Ese programa político expuesto ante el silencio del Presidente exhibe la contradicción más profunda del oficialismo: la crisis demanda dosis cada vez más generosas y audaces de consenso político, pero el Gobierno acaba de redefinirse a sí mismo como un actor que sólo propone iniciativas desde una hegemonía que nunca tuvo. Menos tras la derrota. En términos económicos, la traducción es inmediata: el Gobierno evoca con la voz feudal de Juan Manzur una nostalgia de planes quinquenales, pero Martín Guzmán no sabe qué hará con el dólar en el corto plazo.


La renuncia, para nada imprevisible, de la jueza Elena Highton a la Corte Suprema puso en evidencia que el Gobierno no tiene ni siquiera un borrador de consenso interno para su relevo.


Ocurre que el punto de quiebre entre la realidad que demanda acuerdos y el Gobierno que ensueña hegemonía no está en la agenda de temas centrales para el país, sino en las urgencias judiciales de Cristina.

La renuncia, para nada imprevisible, de la jueza Elena Highton a la Corte Suprema puso en evidencia que el Gobierno no tiene ni siquiera un borrador de consenso interno para su relevo. La gravedad de este dato quedó desplazada por la celebración oficialista del fallo que sobreseyó a los imputados en la causa por presunto encubrimiento de los responsables del atentado a la Amia.

Alberto Fernández tenía una certeza en 2015: Cristina Kirchner firmó el Pacto con Irán para encubrir a los autores del atentado. El núcleo de ese pacto, según sus palabras, era que a los ideólogos del atentado se los juzgara “en la patria de los prófugos”, creando una comisión que funcionaría en Irán.

Cuando fue citado a declarar en 2019 por el juez Claudio Bonadio, dijo que el pacto era una decisión política, no judiciable.

El fallo que acaba de sobreseer a la vicepresidenta, y a todos los imputados en la causa que impulsó Nisman, se fundó en ese segundo Alberto Fernández. El problema es que el tribunal llegó a esa conclusión con una lógica prejurídica que es toda una innovación: en la administración de justicia, nunca el debate esclarece.

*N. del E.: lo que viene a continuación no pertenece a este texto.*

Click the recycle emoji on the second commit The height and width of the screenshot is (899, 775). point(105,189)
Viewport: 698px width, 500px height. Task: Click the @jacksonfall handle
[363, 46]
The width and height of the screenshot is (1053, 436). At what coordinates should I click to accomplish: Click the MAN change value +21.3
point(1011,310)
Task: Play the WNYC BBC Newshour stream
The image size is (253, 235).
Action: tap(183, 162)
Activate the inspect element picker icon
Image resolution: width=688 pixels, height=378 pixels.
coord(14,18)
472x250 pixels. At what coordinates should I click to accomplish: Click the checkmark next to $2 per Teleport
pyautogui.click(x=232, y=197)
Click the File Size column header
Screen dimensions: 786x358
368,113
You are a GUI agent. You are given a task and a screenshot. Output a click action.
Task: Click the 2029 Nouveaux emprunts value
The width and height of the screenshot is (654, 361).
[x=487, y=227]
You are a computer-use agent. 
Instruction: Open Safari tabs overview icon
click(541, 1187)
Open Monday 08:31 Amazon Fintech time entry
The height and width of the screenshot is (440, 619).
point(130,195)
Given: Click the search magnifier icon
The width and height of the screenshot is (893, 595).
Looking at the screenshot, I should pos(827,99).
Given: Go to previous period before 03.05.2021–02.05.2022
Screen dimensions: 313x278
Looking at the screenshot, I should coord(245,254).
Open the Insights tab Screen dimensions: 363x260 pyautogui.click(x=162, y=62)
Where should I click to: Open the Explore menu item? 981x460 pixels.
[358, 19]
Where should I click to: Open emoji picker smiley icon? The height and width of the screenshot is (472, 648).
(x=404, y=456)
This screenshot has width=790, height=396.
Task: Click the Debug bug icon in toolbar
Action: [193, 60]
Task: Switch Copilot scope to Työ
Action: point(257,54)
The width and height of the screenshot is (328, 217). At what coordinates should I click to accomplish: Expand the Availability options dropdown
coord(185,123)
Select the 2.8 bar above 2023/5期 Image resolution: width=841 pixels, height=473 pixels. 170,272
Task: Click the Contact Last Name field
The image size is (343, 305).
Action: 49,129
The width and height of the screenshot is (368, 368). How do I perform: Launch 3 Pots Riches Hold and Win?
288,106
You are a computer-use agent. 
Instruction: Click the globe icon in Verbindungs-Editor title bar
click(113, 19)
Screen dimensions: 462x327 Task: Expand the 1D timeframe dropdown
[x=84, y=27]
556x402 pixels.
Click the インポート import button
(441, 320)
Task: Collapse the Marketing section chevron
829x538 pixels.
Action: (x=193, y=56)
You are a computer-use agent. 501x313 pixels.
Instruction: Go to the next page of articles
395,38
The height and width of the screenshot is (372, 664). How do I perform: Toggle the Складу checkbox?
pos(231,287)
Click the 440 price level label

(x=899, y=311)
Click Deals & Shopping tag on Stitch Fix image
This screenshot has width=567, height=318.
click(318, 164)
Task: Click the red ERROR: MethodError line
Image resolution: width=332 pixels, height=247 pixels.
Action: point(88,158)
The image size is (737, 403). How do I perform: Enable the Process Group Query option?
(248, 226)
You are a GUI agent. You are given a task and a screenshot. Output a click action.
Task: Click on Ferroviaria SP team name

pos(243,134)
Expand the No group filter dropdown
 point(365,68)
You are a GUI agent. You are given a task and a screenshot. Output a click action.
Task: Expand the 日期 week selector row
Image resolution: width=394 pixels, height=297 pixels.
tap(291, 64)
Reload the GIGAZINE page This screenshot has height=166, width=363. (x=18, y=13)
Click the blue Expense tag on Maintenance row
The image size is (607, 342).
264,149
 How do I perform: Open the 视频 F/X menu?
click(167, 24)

Como en un juicio oral y público había riesgo de que las pruebas y testimonios abrieran dudas sobre la inocencia de los acusados, resolvieron primero amañar los procedimientos para facilitarle a la vicepresidenta un confortable simulacro de banquillo. Luego sobreseyeron a los procesados usando los mismos argumentos que desestimaron para declarar la nulidad de la causa.

Finalmente, los jueces explicaron que no hubo delito porque el pacto con Irán nunca fue definitivamente aprobado por Irán.

Una doctrina del Fernández más reciente: si no hay contagio, no hay delito.